● **Task instructions**: Output all records exactly, with no images.

● ● ● ● ●

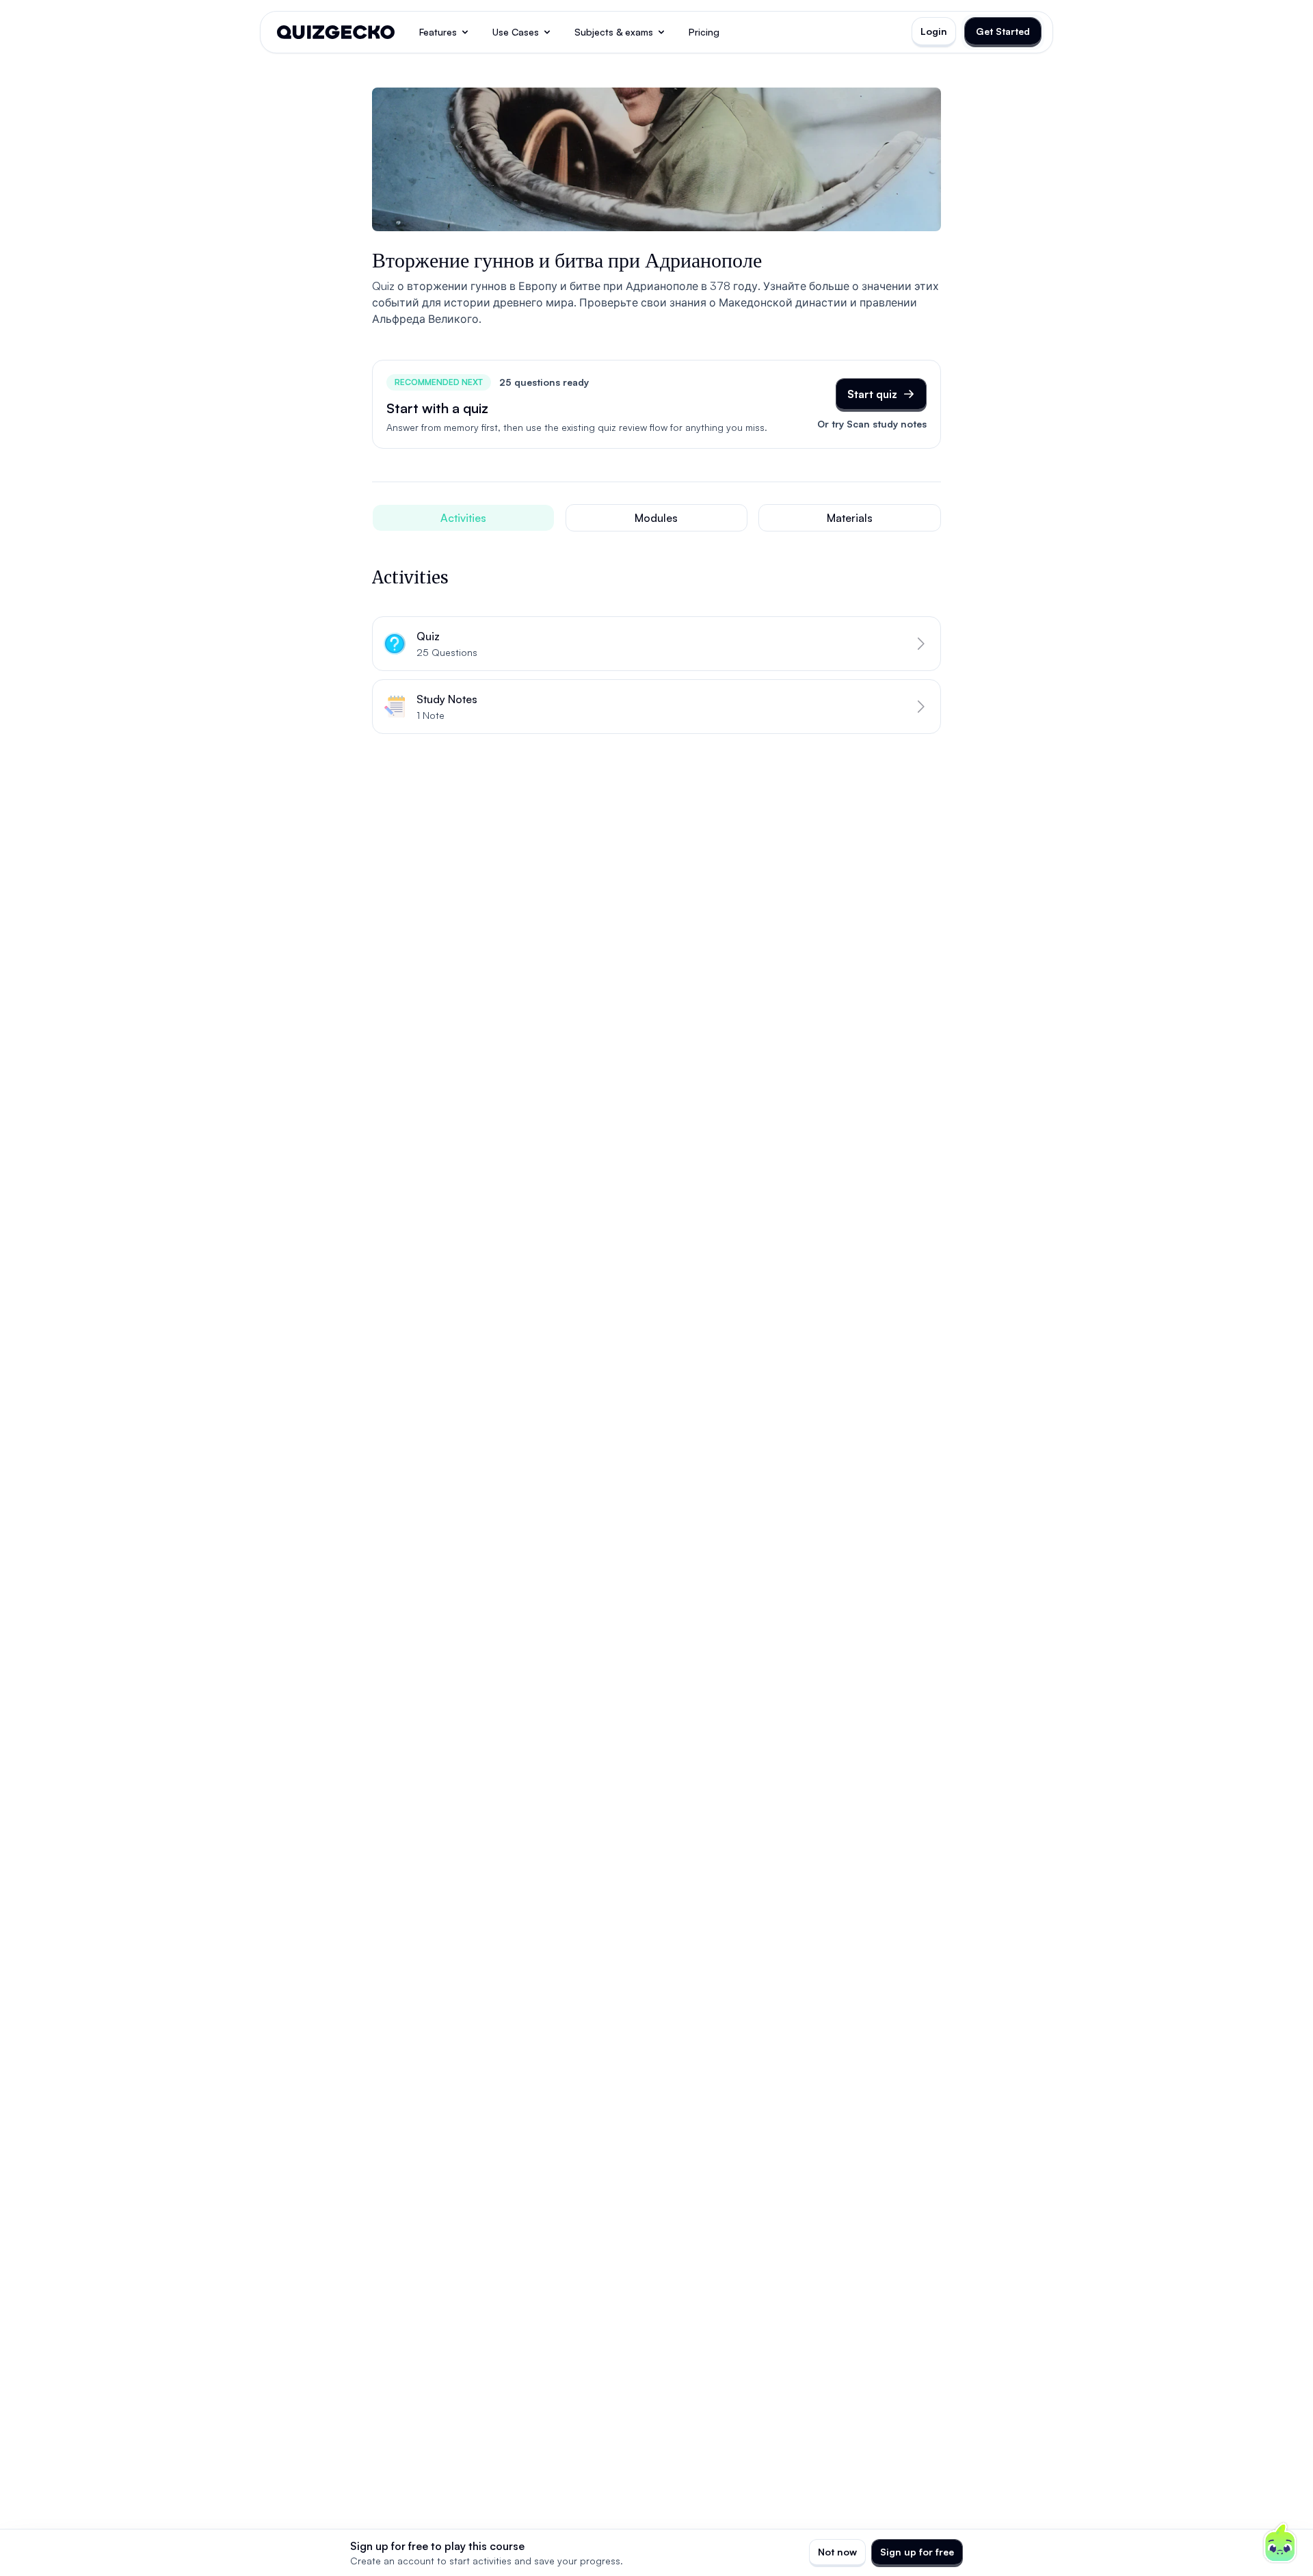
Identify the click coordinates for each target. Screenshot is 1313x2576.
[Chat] (1280, 2543)
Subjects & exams (613, 32)
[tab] (463, 517)
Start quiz (872, 394)
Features (438, 32)
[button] (656, 643)
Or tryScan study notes (872, 424)
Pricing (704, 32)
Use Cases (515, 32)
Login (933, 31)
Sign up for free (917, 2552)
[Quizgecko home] (336, 32)
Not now (837, 2552)
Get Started (1003, 31)
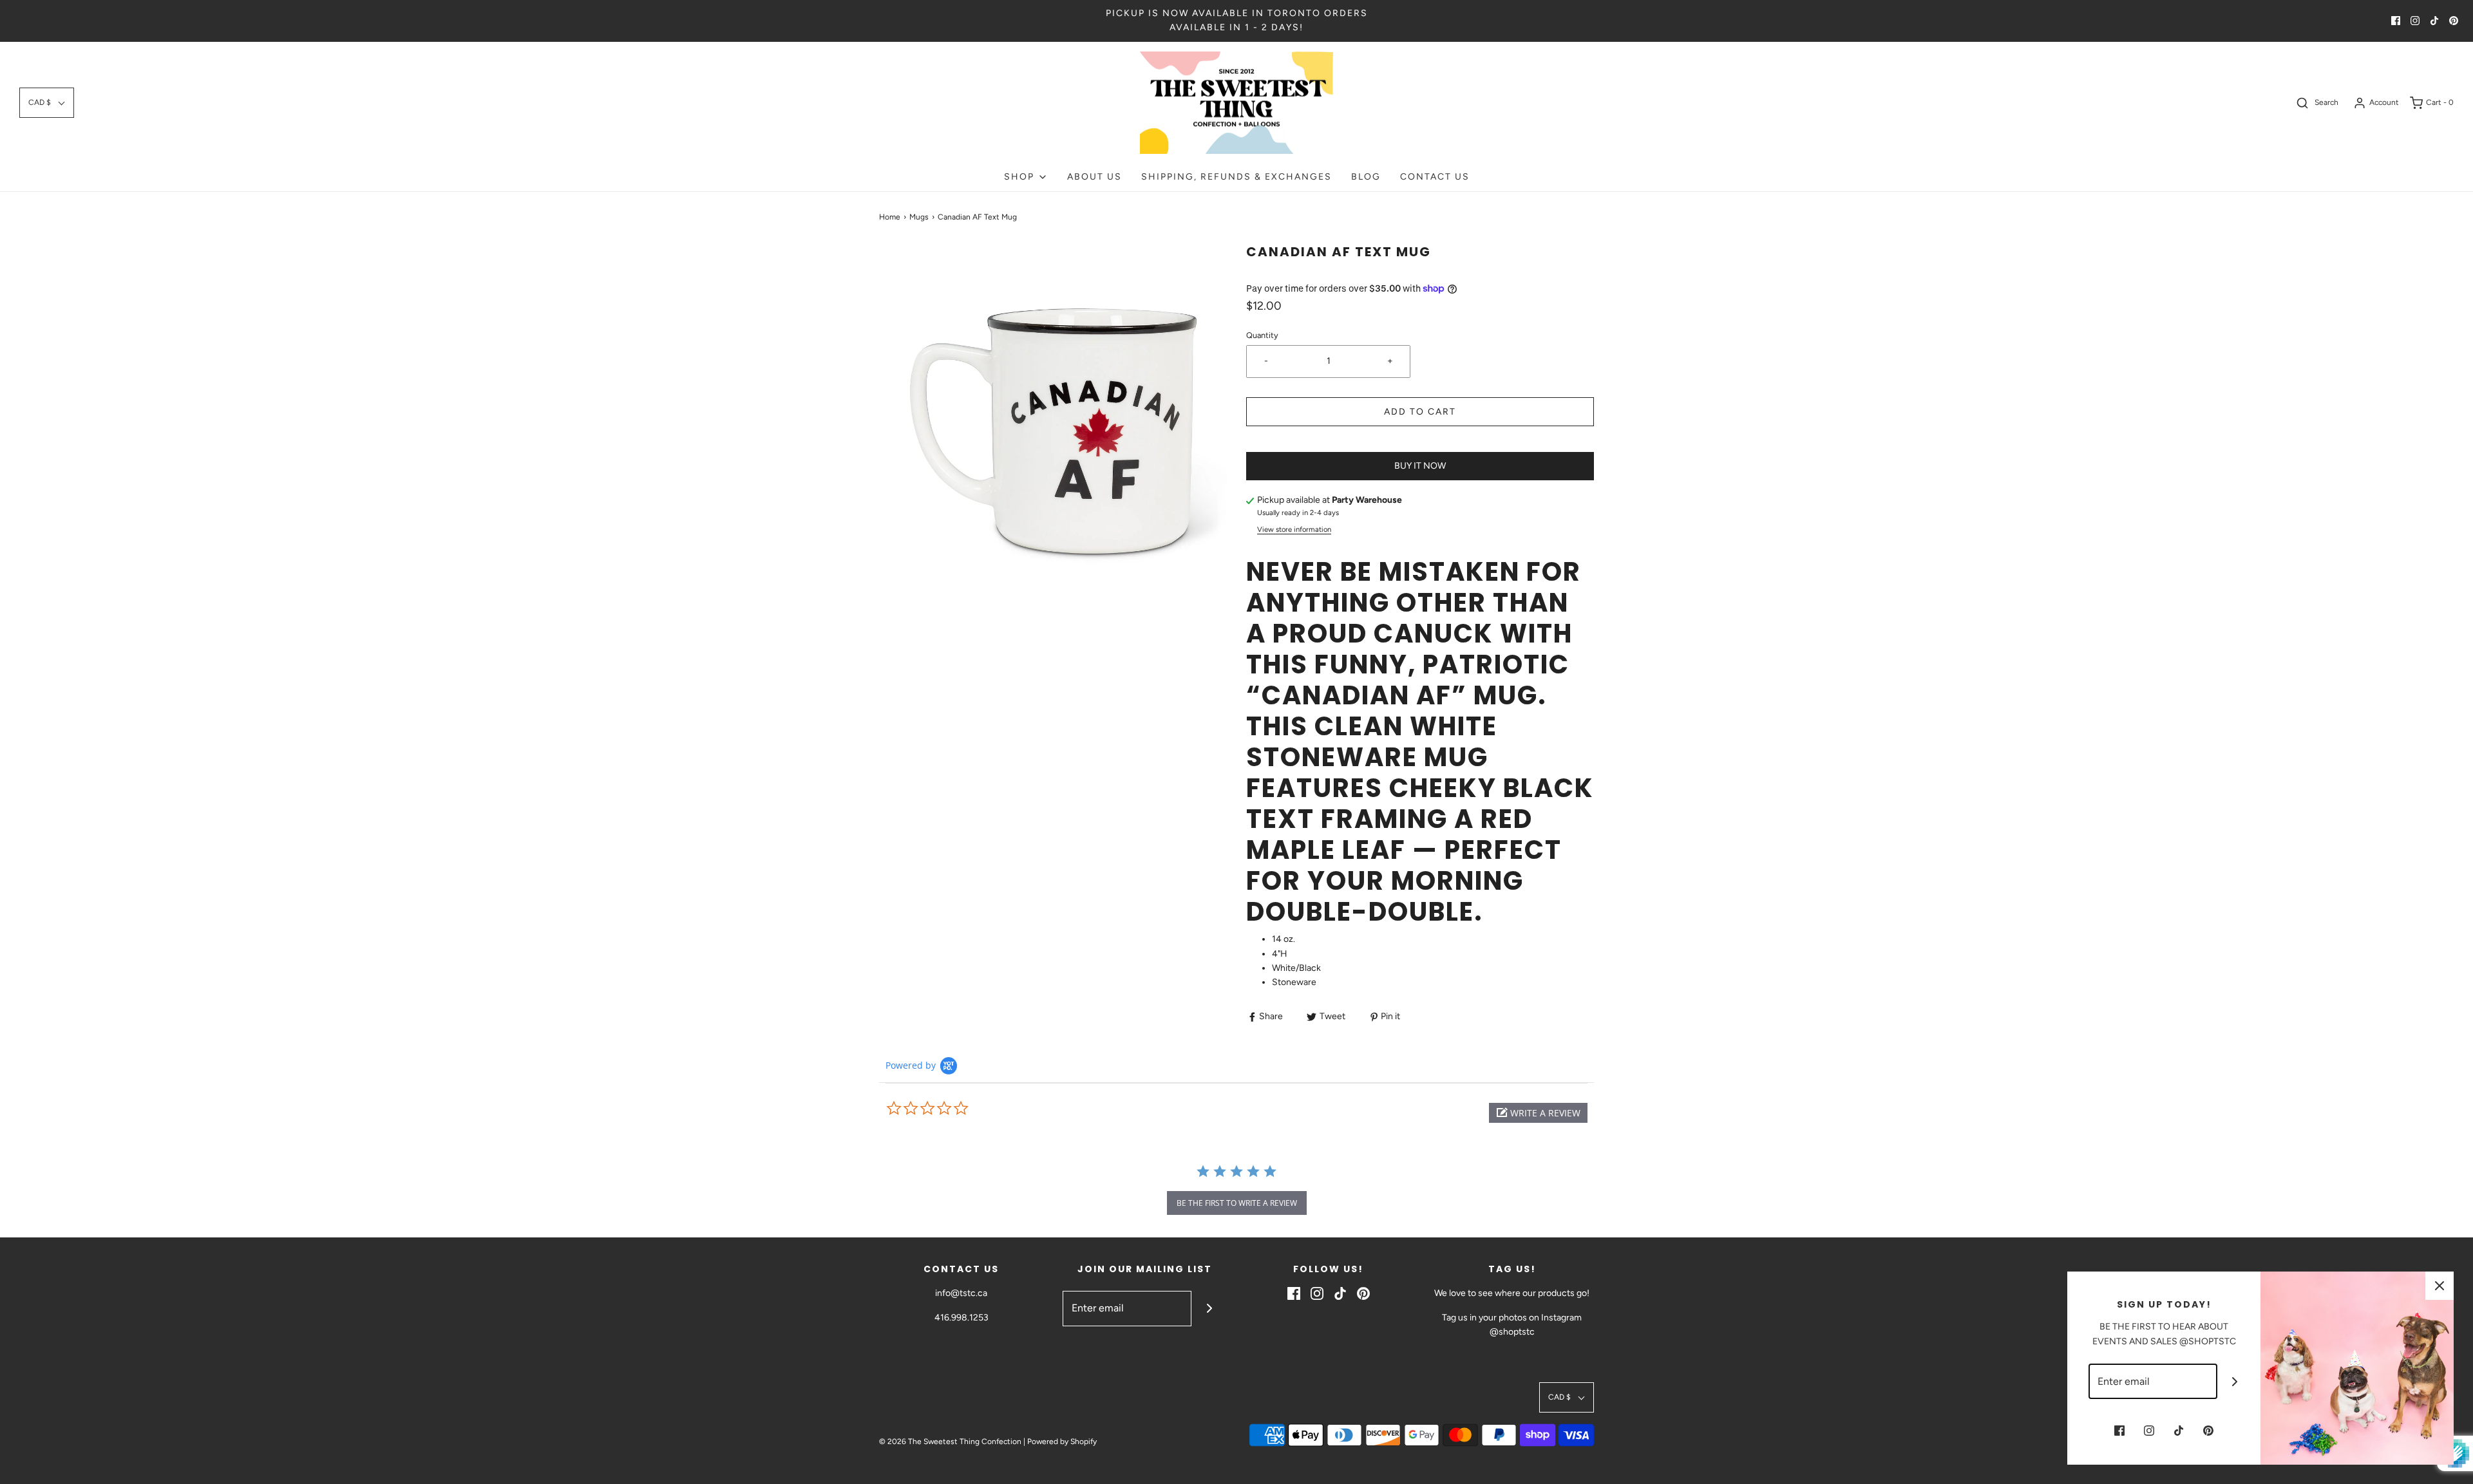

● ● ● ● ●

● **Solution**:
Identify the click coordinates for each target. Screenshot is 1313x2576.
[Chat] (1280, 2543)
Subjects & exams (613, 32)
[tab] (463, 517)
Start quiz (872, 394)
Features (438, 32)
[button] (656, 643)
Or tryScan study notes (872, 424)
Pricing (704, 32)
Use Cases (515, 32)
Login (933, 31)
Sign up for free (917, 2552)
[Quizgecko home] (336, 32)
Not now (837, 2552)
Get Started (1003, 31)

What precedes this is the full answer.